Source text
But "by the time we hit that situation, there may already be pressures on the inflation front or significant bubbles in various asset markets," Reaser said. "To play catch-up at that point may require large increases in interest rates, which could be very damaging to the economy."
Strikingly, while the economists worry that the Fed won't get out of the way of the strengthening U.S. recovery soon enough, they fear the opposite about Europe: That its economy may have entered a "lost decade" similar to Japan's long-standing stagnation.
Some, like Allen Sinai, chief global economist at Decision Economics, think the European Central Bank has been too cautious and should launch a bond-buying program akin to what the Fed had done. The idea would be to keep rates low, boost stock prices and shrink the euro's value, which would make European exports more affordable.
"The sooner they do that, the better the chance that Europe can get out of the lost decade before it turns into two decades," Sinai said.
ECB President Mario Draghi hinted last week that the central bank could take such a move in coming months.
Among the economists' other consensus views:
- The Fed's low-rate policies have already inflated a bubble in at least one asset group. Most of the economists who see a bubble think one exists in high-yield corporate bonds, often called "junk" bonds, and in emerging-market debt. Others detect bubbles in small social-media or biotechnology companies or in the stock market as a whole. On Monday, the leading stock-market averages set record highs.
- Inflation will remain generally below the Fed's long-term target rate of 2 percent this year but will consistently exceed that rate next year. Only if inflation were to reach or top 3 percent do the economists think the Fed should immediately raise rates regardless of how the economy was faring.
- Sluggish wage growth is slowing the U.S. economy. The most commonly cited factor is that too many people still lack jobs, including many who aren't being counted as unemployed because they've stopped looking for work. And pay growth won't start to significantly exceed inflation until next year at the earliest. Flat wages are "a limiting factor for consumer spending growth and a major restraint for the housing recovery," said Scott Brown, chief economist at financial services firm Raymond James.
Zandi said his concerns about the Fed's interest-rate policy stem in part from the Fed's own outlook. The Fed forecasts that the unemployment rate will fall to between 5.1 percent and 5.5 percent by the end of 2016 from the current 6.2 percent. The Fed thinks unemployment at that level would likely enable workers to demand higher pay and therefore lift inflation above the Fed's long-range target. Yet Fed officials expect the interest rate it controls to remain below historical norms until a year later.
That suggests that Yellen is willing to risk letting inflation run above the Fed's 2 percent target to try to boost growth and hiring, Zandi said.
Though inflation won't likely get out of hand, Zandi said, the approach carries risks. If bond investors concluded that inflation would remain above the Fed's target for an extended period, they would likely demand higher interest rates. That would raise borrowing costs throughout the economy, including for mortgages and auto and business loans.
In a speech Friday at the Fed's annual conference in Jackson Hole, Wyoming, Yellen stressed that the Great Recession upended traditional measures of the job market, such as the unemployment rate and wage gains. Policymakers must now consider a wider variety of gauges to determine when to raise rates, she said.
That complexity also makes economists nervous. Many noted that the Fed has kept its short-term benchmark rate near zero for six years and has bought trillions in Treasurys to lower longer-term rates. Neither action had ever before been taken by the Fed. And it's not clear when the Fed will start to unwind all that stimulus.
"It was uncharted waters on the way in; it's going to be uncharted waters on the way out," said Richard Moody, chief economist at Regions Financial.

What you will do
a) Sum up the article on Fed interest-rate policy in two sentences.
b) According to the article on Fed interest-rate policy, what unemployment rate does the Fed forecast for the end of 2016?
c) Print the part of the article on Fed interest-rate policy that opens with the words "Among the economists'" and closes with "economy was faring.".

Dataset extract
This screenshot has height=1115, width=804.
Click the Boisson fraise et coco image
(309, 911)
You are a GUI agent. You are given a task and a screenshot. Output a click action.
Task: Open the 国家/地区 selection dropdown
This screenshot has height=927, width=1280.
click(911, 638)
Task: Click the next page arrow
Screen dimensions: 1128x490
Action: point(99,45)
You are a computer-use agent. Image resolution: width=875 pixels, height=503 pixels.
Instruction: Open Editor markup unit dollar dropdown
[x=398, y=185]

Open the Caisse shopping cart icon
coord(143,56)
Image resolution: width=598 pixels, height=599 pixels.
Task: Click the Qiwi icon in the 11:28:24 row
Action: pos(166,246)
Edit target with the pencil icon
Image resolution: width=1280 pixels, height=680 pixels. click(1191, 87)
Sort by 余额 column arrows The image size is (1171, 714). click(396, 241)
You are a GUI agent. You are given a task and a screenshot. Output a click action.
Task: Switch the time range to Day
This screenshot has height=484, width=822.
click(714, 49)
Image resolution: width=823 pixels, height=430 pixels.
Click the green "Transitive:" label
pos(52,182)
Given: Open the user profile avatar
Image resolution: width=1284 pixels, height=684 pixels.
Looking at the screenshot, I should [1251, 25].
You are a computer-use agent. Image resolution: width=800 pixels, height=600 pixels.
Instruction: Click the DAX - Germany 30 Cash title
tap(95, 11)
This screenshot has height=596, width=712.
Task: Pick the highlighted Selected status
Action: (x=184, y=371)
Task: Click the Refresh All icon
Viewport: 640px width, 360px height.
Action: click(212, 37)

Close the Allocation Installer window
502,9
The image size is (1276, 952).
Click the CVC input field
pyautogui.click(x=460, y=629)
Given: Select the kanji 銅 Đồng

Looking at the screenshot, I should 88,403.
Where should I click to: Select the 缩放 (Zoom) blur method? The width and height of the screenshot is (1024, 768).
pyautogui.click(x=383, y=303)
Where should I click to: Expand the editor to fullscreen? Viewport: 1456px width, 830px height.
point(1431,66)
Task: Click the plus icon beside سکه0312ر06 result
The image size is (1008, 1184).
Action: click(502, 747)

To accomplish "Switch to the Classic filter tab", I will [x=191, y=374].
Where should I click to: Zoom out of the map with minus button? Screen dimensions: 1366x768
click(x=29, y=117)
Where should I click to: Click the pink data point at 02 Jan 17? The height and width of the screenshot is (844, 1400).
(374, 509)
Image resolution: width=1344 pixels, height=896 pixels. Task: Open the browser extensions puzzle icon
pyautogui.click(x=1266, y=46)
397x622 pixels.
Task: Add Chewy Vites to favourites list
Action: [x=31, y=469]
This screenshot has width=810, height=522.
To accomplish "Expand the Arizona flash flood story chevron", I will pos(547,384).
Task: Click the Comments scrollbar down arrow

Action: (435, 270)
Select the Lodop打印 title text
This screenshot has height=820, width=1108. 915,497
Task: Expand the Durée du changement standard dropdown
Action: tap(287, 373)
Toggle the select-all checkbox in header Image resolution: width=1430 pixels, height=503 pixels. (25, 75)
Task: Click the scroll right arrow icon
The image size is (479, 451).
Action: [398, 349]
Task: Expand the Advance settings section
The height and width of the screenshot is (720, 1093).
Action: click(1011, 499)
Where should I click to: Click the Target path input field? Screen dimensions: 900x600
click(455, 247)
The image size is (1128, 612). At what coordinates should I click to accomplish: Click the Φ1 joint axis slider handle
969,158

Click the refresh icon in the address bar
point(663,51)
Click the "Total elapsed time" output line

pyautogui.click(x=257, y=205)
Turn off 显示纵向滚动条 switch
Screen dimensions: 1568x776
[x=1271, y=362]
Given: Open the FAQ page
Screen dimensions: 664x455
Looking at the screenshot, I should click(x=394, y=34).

Answers for this exercise
a) Economists worry that the Fed may wait too long to raise rates, letting inflation pressures or asset bubbles build that could then require damaging rate increases, while they fear Europe may have entered a "lost decade" like Japan's. They also see a bubble in at least one asset group, such as junk bonds, expect inflation to exceed the Fed's 2 percent target next year, and say sluggish wage growth is slowing the U.S. economy.

b) Between 5.1 percent and 5.5 percent.

c)
Among the economists' other consensus views:
- The Fed's low-rate policies have already inflated a bubble in at least one asset group. Most of the economists who see a bubble think one exists in high-yield corporate bonds, often called "junk" bonds, and in emerging-market debt. Others detect bubbles in small social-media or biotechnology companies or in the stock market as a whole. On Monday, the leading stock-market averages set record highs.
- Inflation will remain generally below the Fed's long-term target rate of 2 percent this year but will consistently exceed that rate next year. Only if inflation were to reach or top 3 percent do the economists think the Fed should immediately raise rates regardless of how the economy was faring.